La semana pasada leí unas declaraciones de Xisco Antich a propósito de otras previas de Matas en las que le invitaba o retaba, no recuerdo bien, a un debate televisivo. Si la trascripción fue correcta, Antich dijo que protagonizar un debate con Matas le hacía «mucha ilusión». La palabra ilusión es polisémica. Por una parte significa irrealidad, fantasía, sueño; por otra, es una expresión de deseo, de la motivación que la realización de algún objetivo puede crear en nuestro ánimo. También es una especie de cajón de sastre que permite obviar una vaciedad de argumentos o de propuestas. Recuerdo a Cristina Almeida, candidata a la Presidencia de Madrid, en campaña, prometiendo «mucha ilusión».

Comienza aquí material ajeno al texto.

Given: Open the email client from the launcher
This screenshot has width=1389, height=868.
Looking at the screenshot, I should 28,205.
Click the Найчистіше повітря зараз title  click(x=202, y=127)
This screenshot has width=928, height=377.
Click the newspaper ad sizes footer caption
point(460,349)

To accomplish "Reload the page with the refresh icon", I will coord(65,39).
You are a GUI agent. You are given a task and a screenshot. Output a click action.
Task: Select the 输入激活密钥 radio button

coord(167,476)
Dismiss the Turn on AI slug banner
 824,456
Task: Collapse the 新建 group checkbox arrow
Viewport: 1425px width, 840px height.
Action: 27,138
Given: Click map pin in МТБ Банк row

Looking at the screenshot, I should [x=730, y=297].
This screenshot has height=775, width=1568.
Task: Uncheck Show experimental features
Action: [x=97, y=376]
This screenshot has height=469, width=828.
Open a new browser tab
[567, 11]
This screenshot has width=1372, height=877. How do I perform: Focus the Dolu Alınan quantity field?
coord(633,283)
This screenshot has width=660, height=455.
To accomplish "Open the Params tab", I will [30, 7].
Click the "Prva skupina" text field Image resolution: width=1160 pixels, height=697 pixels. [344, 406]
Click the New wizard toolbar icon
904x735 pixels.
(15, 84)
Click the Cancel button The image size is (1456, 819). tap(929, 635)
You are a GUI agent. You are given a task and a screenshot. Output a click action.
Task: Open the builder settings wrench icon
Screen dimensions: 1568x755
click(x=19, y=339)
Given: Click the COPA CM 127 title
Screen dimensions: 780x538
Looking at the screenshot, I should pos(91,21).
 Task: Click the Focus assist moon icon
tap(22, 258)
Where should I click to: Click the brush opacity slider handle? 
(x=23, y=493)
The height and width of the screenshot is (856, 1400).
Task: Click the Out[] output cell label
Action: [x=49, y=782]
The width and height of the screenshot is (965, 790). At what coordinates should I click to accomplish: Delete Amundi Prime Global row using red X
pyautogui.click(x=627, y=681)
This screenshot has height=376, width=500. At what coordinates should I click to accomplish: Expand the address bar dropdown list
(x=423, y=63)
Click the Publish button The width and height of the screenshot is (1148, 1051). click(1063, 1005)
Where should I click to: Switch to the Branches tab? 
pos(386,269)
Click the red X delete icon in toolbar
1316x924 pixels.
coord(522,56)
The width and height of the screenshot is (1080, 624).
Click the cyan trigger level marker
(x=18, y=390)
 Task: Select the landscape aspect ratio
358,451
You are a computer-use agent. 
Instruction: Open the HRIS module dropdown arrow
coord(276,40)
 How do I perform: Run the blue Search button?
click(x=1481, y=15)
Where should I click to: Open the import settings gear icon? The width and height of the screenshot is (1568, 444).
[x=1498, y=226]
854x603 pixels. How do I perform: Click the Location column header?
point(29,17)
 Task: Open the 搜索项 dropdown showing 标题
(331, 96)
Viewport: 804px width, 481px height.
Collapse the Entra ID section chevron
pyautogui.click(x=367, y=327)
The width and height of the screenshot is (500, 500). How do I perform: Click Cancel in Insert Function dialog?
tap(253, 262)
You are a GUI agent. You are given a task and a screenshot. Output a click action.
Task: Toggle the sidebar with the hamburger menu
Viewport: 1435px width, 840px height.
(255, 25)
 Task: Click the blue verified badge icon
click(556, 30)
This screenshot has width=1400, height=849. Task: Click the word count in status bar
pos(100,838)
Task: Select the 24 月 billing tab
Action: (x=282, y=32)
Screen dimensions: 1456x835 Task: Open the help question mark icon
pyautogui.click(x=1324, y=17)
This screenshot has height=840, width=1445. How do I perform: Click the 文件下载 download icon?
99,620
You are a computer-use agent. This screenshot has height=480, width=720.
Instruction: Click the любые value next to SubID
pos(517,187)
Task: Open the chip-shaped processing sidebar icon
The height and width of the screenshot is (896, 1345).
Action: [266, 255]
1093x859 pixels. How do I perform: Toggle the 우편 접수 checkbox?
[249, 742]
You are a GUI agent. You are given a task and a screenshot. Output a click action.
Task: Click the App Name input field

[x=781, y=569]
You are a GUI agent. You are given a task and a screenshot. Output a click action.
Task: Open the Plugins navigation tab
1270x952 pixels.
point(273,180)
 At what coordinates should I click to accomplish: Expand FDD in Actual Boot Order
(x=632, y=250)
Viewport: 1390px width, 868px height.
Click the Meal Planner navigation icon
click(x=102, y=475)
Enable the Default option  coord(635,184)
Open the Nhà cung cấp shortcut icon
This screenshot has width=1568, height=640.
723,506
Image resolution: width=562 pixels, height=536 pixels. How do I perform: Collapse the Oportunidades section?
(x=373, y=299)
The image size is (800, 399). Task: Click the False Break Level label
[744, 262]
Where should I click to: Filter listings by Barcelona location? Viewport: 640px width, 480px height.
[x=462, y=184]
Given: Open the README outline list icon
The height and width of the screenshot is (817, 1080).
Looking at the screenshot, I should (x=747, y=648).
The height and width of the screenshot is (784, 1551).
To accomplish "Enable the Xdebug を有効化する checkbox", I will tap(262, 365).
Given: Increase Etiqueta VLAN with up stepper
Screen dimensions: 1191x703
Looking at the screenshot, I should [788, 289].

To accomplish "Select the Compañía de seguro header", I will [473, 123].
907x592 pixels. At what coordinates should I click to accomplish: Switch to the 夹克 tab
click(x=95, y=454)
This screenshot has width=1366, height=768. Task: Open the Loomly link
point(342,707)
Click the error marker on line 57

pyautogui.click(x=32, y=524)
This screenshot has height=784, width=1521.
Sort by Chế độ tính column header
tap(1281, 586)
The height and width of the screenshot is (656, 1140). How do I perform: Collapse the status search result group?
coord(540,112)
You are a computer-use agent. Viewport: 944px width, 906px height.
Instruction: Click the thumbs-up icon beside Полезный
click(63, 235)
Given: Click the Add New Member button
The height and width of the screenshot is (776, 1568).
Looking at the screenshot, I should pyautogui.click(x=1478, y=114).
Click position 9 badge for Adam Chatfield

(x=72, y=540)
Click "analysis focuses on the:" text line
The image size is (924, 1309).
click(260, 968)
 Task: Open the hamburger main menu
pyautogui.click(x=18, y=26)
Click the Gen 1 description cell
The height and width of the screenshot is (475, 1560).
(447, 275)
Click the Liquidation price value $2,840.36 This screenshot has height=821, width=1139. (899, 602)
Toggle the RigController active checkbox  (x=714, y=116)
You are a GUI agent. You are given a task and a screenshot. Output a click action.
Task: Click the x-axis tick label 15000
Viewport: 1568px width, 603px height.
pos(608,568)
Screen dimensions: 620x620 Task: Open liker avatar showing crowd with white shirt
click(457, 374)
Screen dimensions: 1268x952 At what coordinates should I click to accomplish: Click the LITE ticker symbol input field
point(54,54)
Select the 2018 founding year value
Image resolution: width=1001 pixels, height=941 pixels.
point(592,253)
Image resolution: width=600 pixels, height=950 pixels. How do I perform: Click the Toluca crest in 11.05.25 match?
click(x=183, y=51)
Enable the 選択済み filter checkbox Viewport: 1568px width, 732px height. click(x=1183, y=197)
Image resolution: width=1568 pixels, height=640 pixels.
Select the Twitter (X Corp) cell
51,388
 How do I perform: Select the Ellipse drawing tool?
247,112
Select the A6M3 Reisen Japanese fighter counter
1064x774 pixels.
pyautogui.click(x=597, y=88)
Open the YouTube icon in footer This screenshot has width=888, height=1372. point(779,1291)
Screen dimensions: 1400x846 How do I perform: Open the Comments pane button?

Un debate electoral me remite a aquellos ejércitos enemigos que antes que enfrentarse de forma devastadora, dirimían la guerra por medio del combate de dos de sus más escogidos guerreros. Minimizar daños. Por eso, aunque no es lo mismo, me parecen bien los debates. Debatir con un adversario, que supone menoscabarle a él y sobrevalorarme a mí, aparte de incomodarme, puede parecerme necesario, conveniente, clarificador, ¿pero hacerme ilusión? A mí me ilusionaría (fantasía, motivación), por ejemplo: desayunar siempre de melón dulce de Vilafranca, comer en El Bulli, pasar un verano en una cabaña solitaria en un fiordo noruego, dominar el inglés y el alemán para poder disfrutar plenamente de Emily Dickinson y de Rilke, tener un apartamento en París, cenar tête-à-tête con Naomi Watts, ver una puesta de sol en La Alhambra, vivir en una casa diseñada por John Pawson....¿Pero debatir con Matas? Pues no. Soy un raro.